Festa di San Nicola, il vescovo di Bari: ‘imploriamo il miracolo della pace’

 «Nel rivivere il giorno festoso della traslazione delle reliquie di San Nicola da Myra a Bari, non possiamo non pregare per la comunione tra Oriente e Occidente, ma anche per le divisioni che ancora accecano la vita di questa umanità ferita e peccatrice.

Sentiamo forte e struggente il richiamo di una vita che sia segnata dalla pace e dalla riconciliazione».

E’ questo un passaggio dell’omelia dell’arcivescovo di Bari-Bitonto, monsignor Giuseppe Satriano, a Bari durante la santa messa in onore di San Nicola.

«Mentre attendiamo il miracolo della manna – ha proseguito – imploriamo il miracolo della pace. Come ci invitava papa Francesco, nella sua visita a Bari del 2020, ‘preghiamo il Signore affinché muova i cuori e tutti possano superare la logica dello scontro, dell’odio e della vendetta per riscoprirsi fratelli, figli di un solo Padre, che fa sorgere il sole sui buoni e sui cattivi».
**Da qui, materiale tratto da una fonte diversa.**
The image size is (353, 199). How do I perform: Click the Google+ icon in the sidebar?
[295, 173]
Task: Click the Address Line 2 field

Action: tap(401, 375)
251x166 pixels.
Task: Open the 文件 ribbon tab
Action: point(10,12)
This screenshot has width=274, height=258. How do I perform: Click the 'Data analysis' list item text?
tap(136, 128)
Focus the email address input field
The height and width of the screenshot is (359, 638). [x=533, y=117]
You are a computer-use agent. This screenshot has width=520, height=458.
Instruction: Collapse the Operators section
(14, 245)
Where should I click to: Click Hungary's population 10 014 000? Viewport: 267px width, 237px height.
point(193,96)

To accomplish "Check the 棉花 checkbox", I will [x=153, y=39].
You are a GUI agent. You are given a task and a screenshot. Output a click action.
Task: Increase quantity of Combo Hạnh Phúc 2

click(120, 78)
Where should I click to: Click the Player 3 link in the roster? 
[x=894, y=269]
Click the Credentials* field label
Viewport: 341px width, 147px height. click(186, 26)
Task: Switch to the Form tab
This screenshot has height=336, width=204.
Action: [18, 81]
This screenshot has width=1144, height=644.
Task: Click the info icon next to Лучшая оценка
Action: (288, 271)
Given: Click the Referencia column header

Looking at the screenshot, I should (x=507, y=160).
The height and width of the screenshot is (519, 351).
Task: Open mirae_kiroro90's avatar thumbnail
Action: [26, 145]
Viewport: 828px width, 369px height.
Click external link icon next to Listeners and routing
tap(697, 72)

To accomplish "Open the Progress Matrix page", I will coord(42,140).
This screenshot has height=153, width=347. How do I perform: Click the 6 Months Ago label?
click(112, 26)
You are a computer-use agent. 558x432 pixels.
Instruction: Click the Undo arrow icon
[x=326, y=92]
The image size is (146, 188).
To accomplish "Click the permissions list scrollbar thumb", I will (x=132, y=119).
«Nutriti dell’unico pane di vita e sull’esempio del grande taumaturgo, lasciamoci guarire dalle ferite del peccato.

    Evitiamo – ha aggiunto – che la ritualità e il folklore della festa ci facciano perdere di vista la sostanza di una vita che necessita di un impegno personale. Reciprocità e fraternità sono i fondamenti che San Nicola ci addita per fare grande la nostra città».

 «Molte sono le sfide che ci attendono per rendere Bari un faro sempre più luminoso in questa regione e nell’Italia intera.

    L’operosità della nostra Chiesa e l’impegno di tanti cittadini non venga mai meno affinché – ha concluso monsignor Satriano – la nostra storia sia un’avventura fatta di inclusività, accoglienza e integrazione».